An English summary of this report is below. The original report, published in German in Der Spiegel, follows.


Danilo Félix, a wrongfully accused man, spent 55 days in prison. The reason: a photo he had uploaded to social media. The police had saved the picture and included it among photos of suspects presented to a robbery victim for identification. The officers had no doubts when the victim pointed to the picture of Félix, a young Black man from a favela. They arrested the new father, who works nights as a caregiver in a homeless shelter, without further investigation.

"I missed my son's first steps," Félix says sadly. "I was accused of three robberies at once. But I couldn't have been at the scene of the crime at the time stated." He has his girlfriend, Bia, to thank for the fact that he is now free. She contacted a lawyer and the local media to bring attention to the case. But no sooner had Félix been acquitted of the first charges than he was arrested again. The police had mixed his photo in with suspects' pictures.

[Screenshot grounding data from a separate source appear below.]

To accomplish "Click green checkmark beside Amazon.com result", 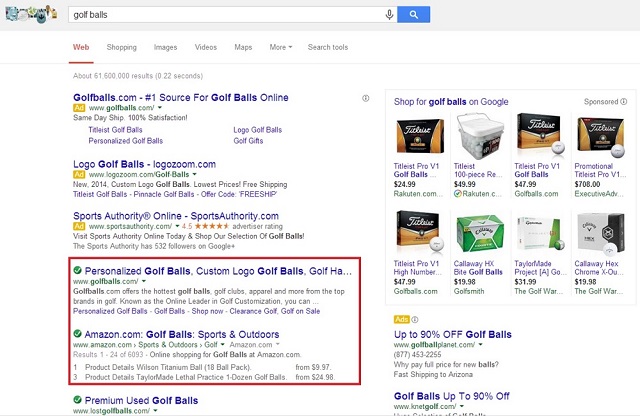I will (78, 332).
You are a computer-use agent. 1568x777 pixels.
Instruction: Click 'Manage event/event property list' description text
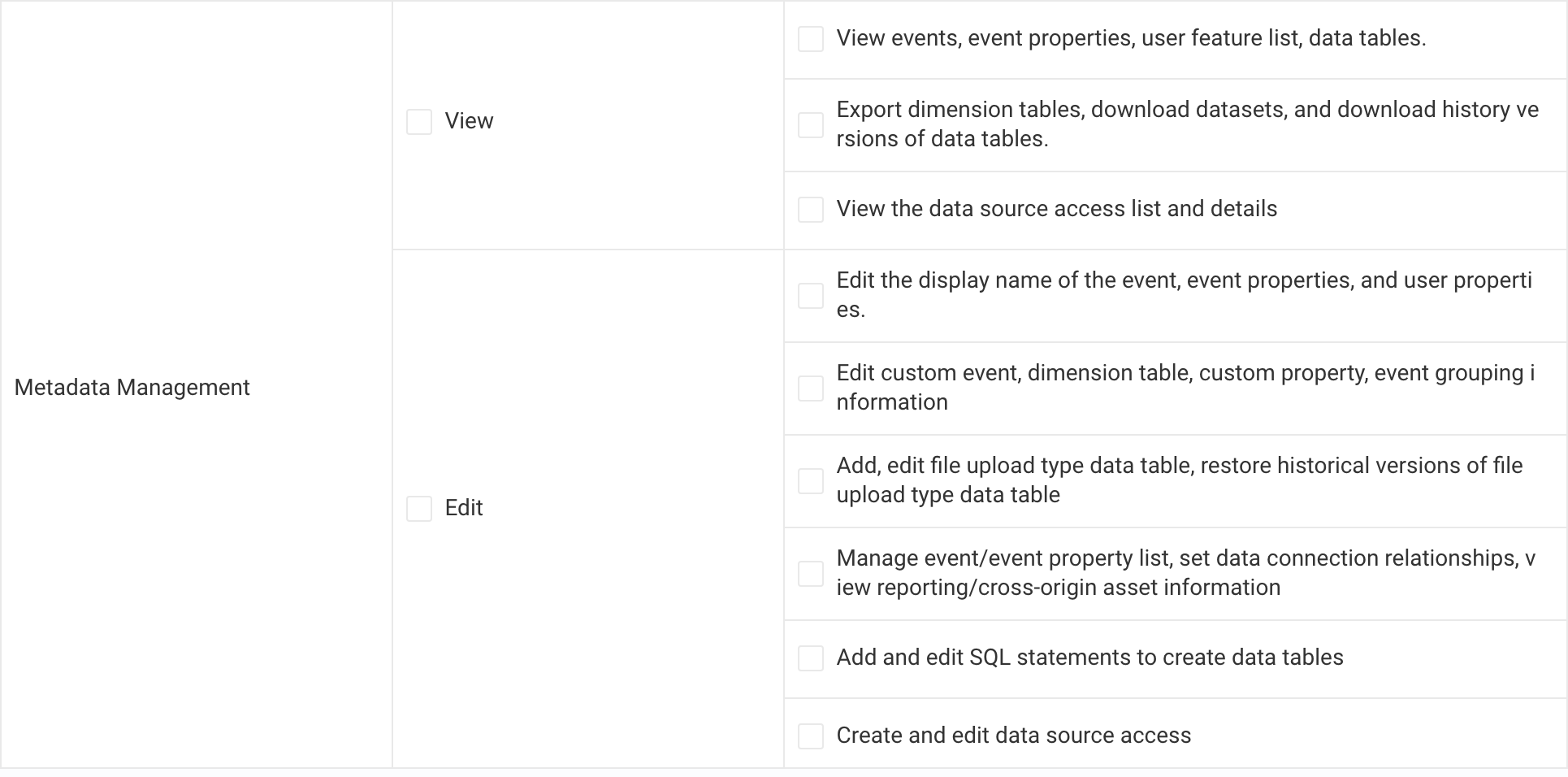pyautogui.click(x=1185, y=573)
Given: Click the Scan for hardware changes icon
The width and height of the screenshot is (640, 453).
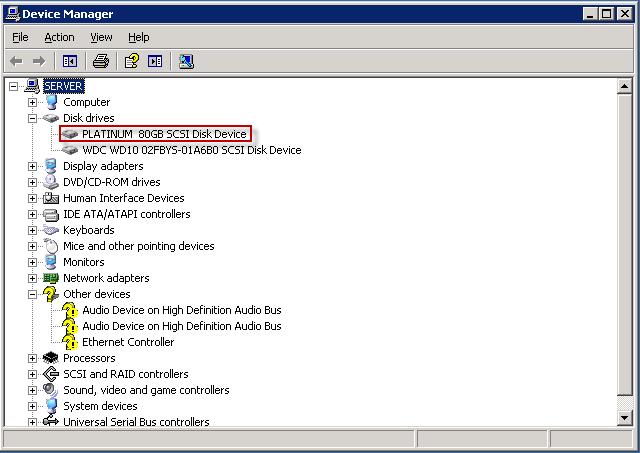Looking at the screenshot, I should [x=186, y=61].
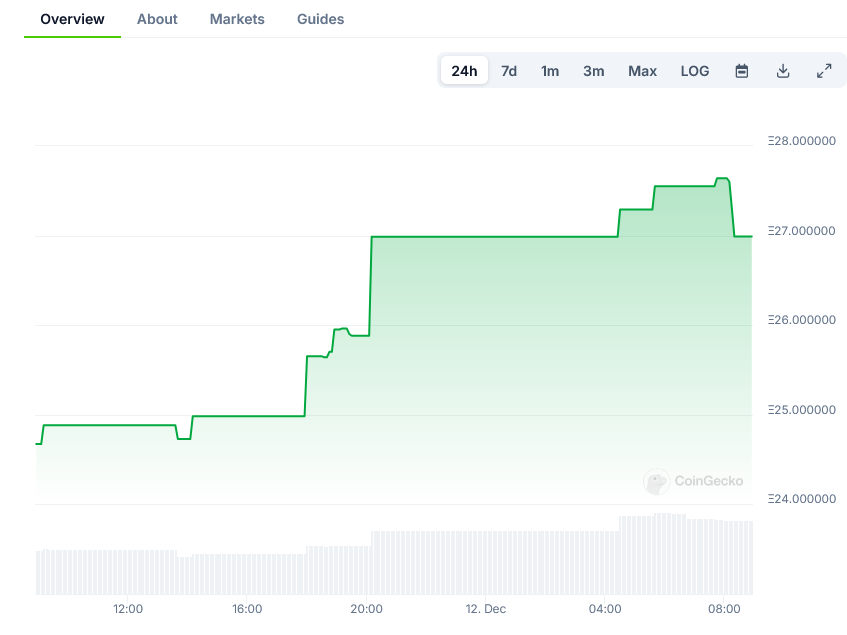Viewport: 847px width, 635px height.
Task: Go to the Markets tab
Action: tap(237, 19)
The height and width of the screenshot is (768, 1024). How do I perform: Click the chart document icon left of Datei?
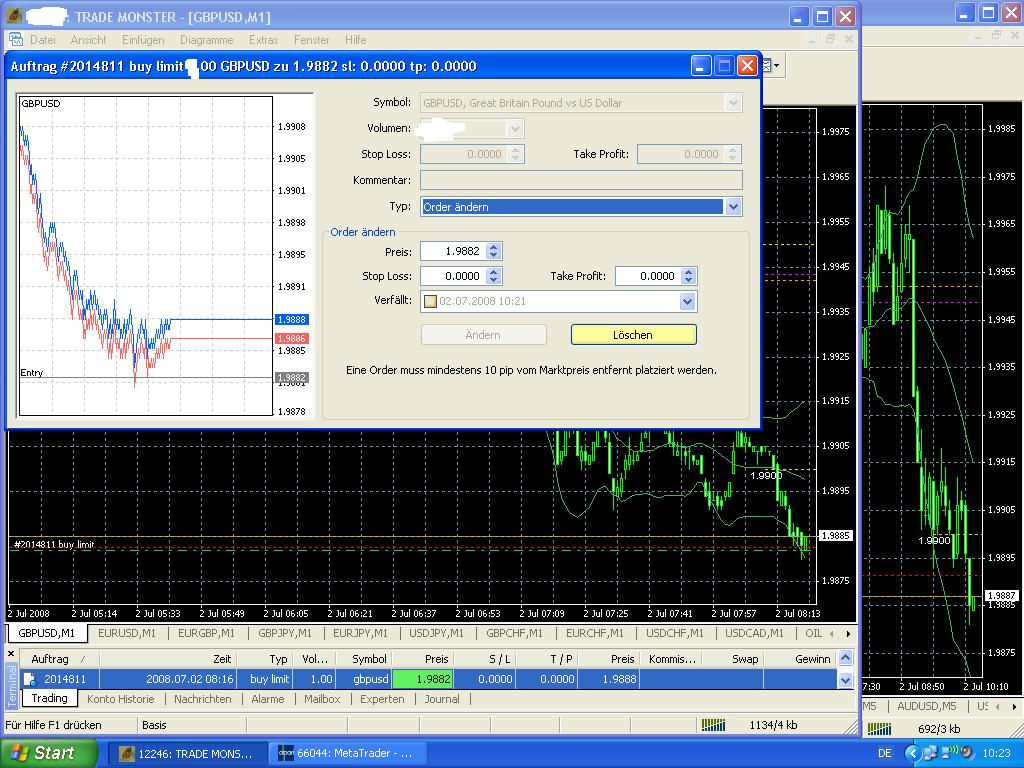[x=16, y=40]
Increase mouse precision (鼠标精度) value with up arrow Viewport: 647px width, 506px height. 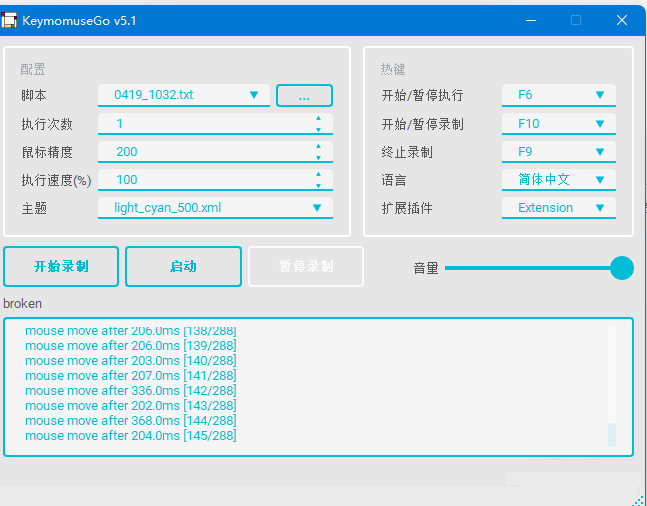click(318, 146)
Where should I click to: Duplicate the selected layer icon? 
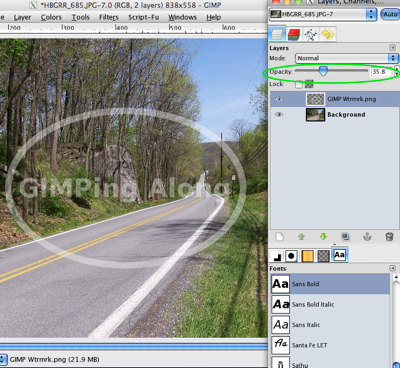point(345,237)
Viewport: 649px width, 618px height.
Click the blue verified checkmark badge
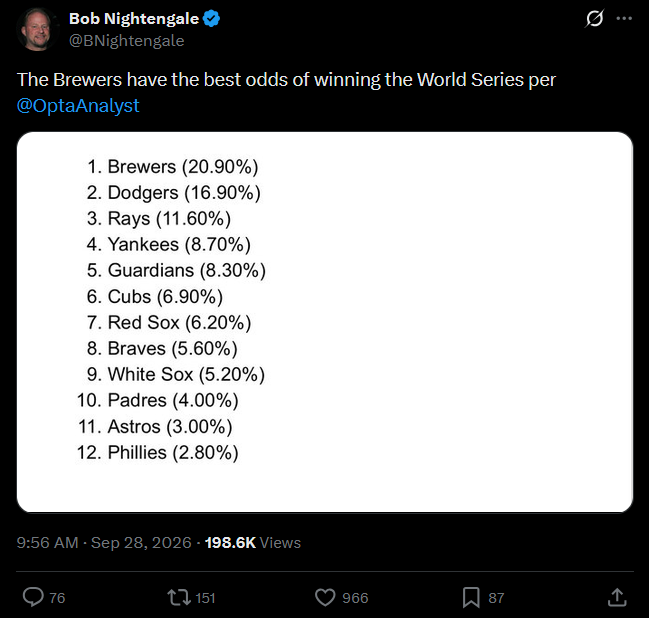[212, 19]
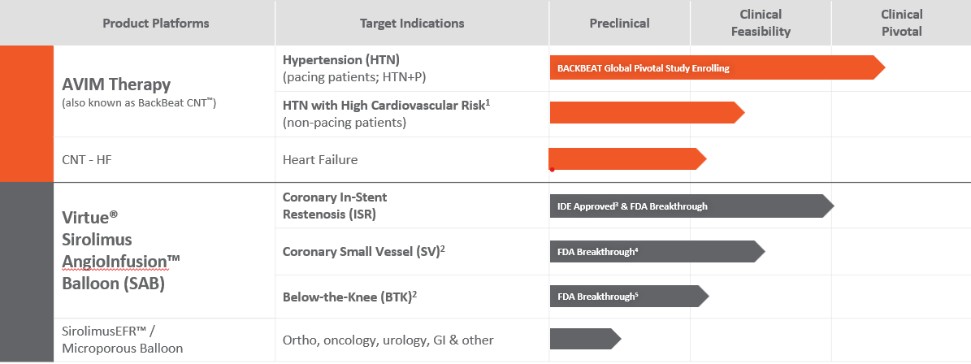971x364 pixels.
Task: Select the orange sidebar color block
Action: click(27, 113)
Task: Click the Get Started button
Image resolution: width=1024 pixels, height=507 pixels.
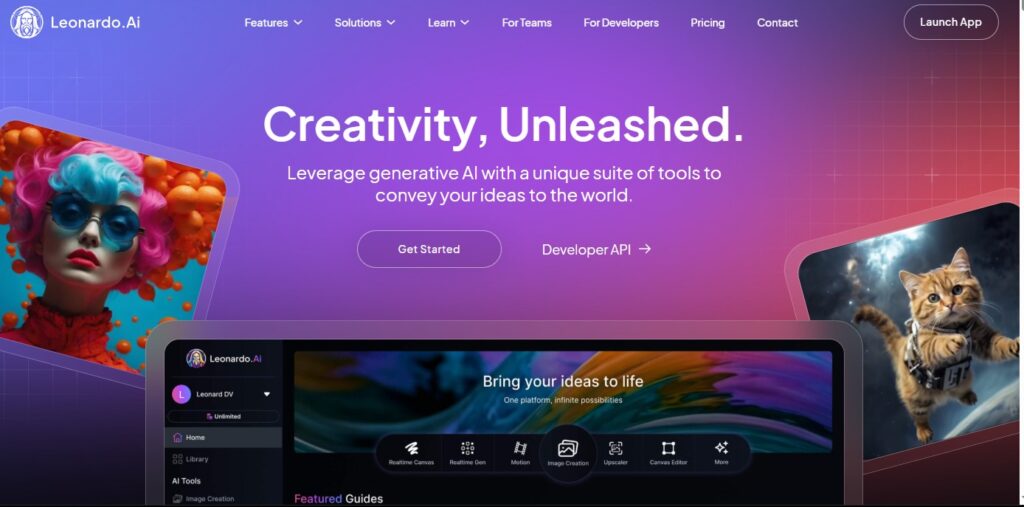Action: pyautogui.click(x=429, y=249)
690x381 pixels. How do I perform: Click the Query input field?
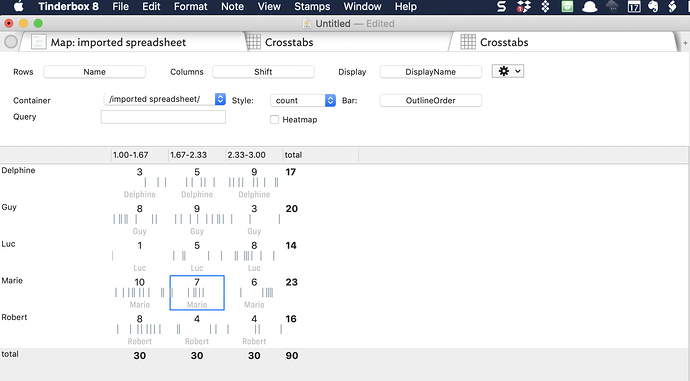[163, 117]
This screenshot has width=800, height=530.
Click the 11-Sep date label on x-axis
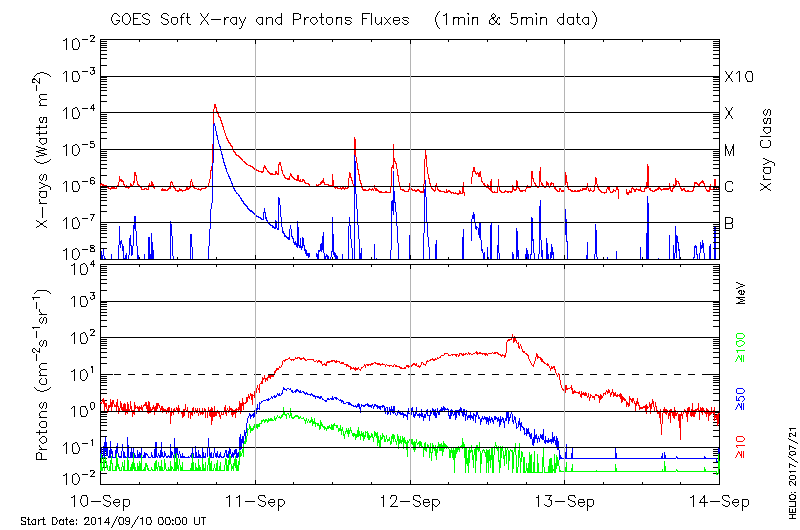pyautogui.click(x=255, y=500)
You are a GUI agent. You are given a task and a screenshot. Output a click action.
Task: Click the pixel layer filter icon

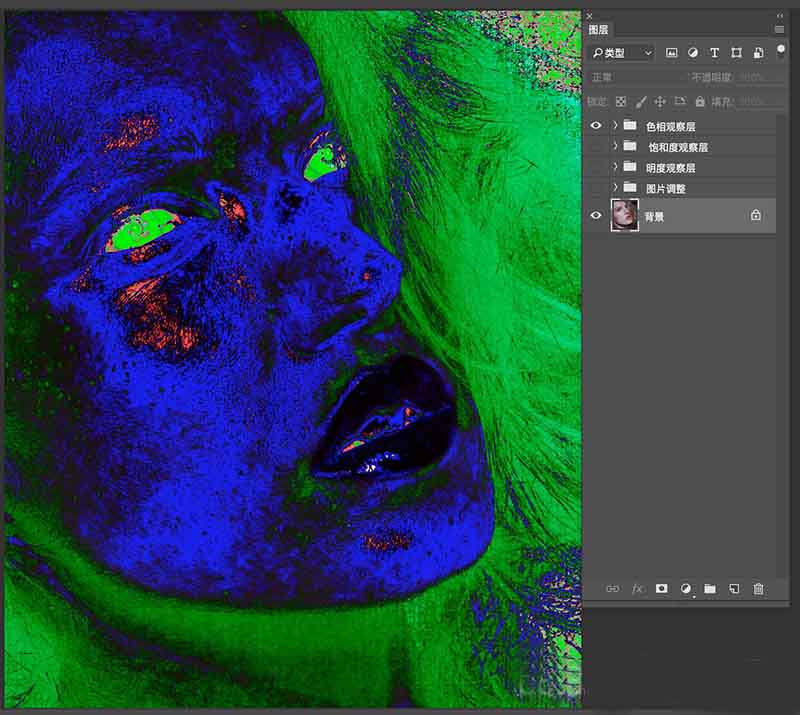tap(672, 53)
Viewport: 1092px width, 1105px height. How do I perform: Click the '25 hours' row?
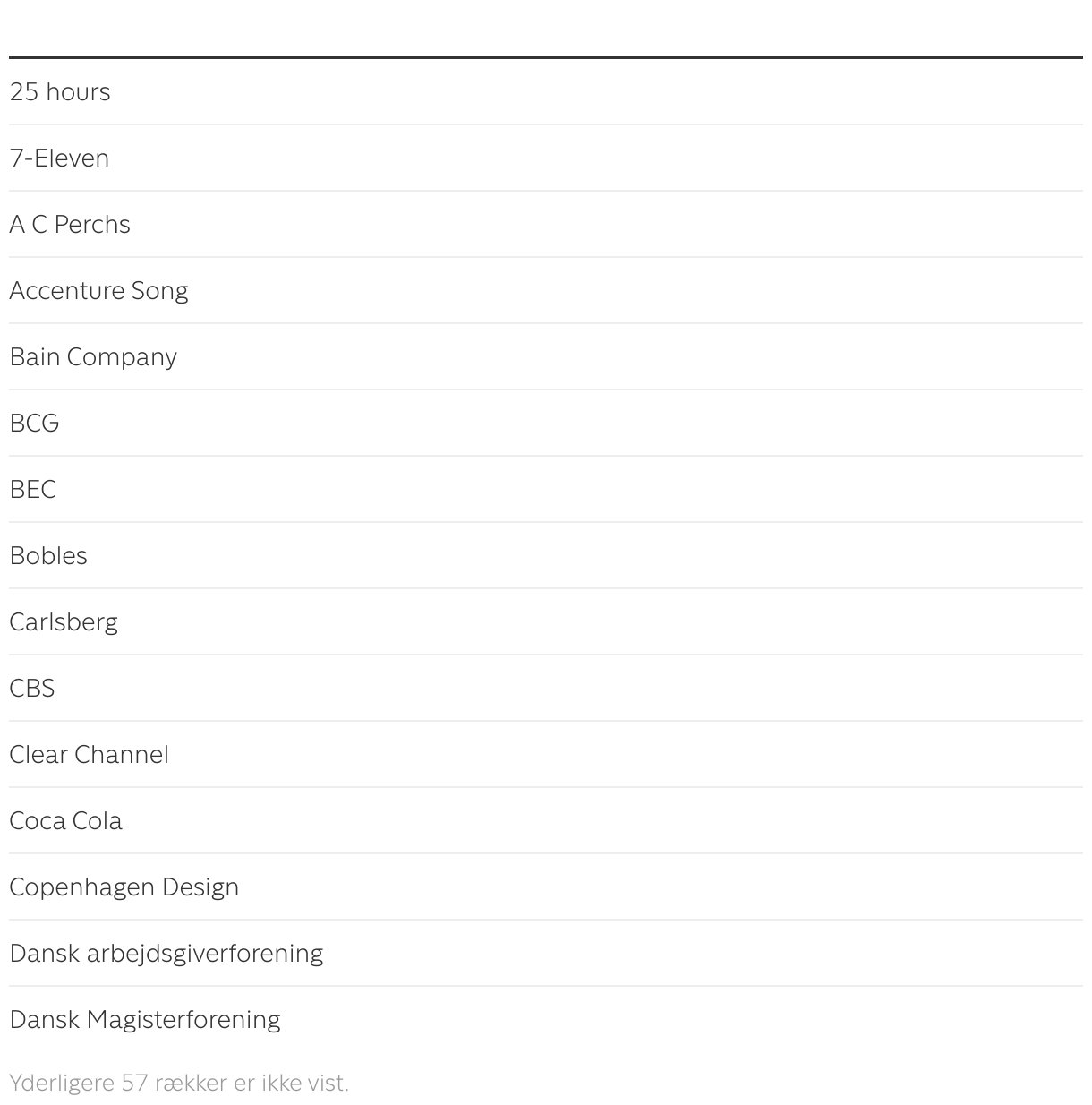(x=60, y=91)
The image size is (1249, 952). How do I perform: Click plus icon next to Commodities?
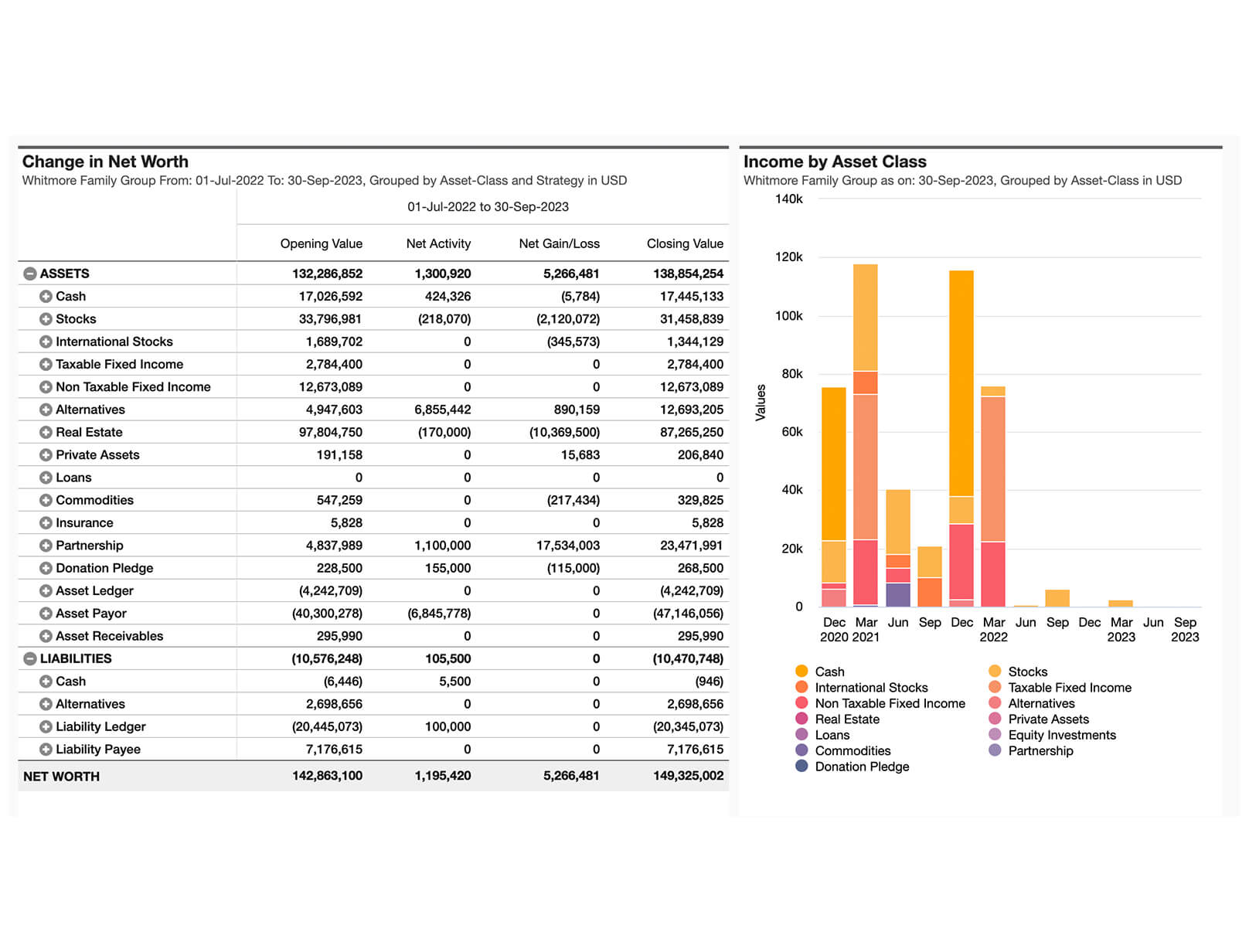pos(46,501)

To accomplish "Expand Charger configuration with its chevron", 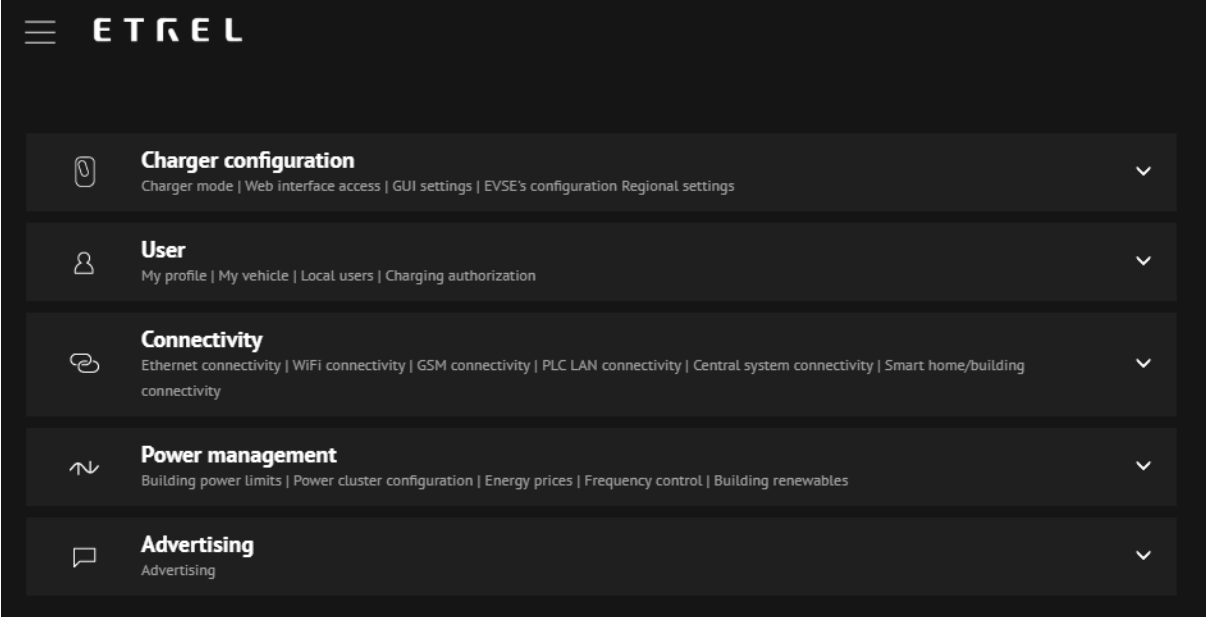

The identification of suspects with the help of photos, often used as the only evidence, is a controversial practice frequently used in Brazil.

A janitor from Rio was charged 62 times. He was identified as an alleged criminal in a photo. In a database, the janitor's photo was repeatedly mixed in with suspects' photos. It was only after three years in prison that the mistake was discovered. The supreme court ruled on the case, and the man was released.

The ombudsman's office in Rio de Janeiro found that such errors are not an isolated cases. Between 2012 and 2020, there were at least 73 innocent people who were identified on the basis of a photo and ended up behind bars. The study also showed that more than 80 percent of those arrested on the basis of photos are Black men.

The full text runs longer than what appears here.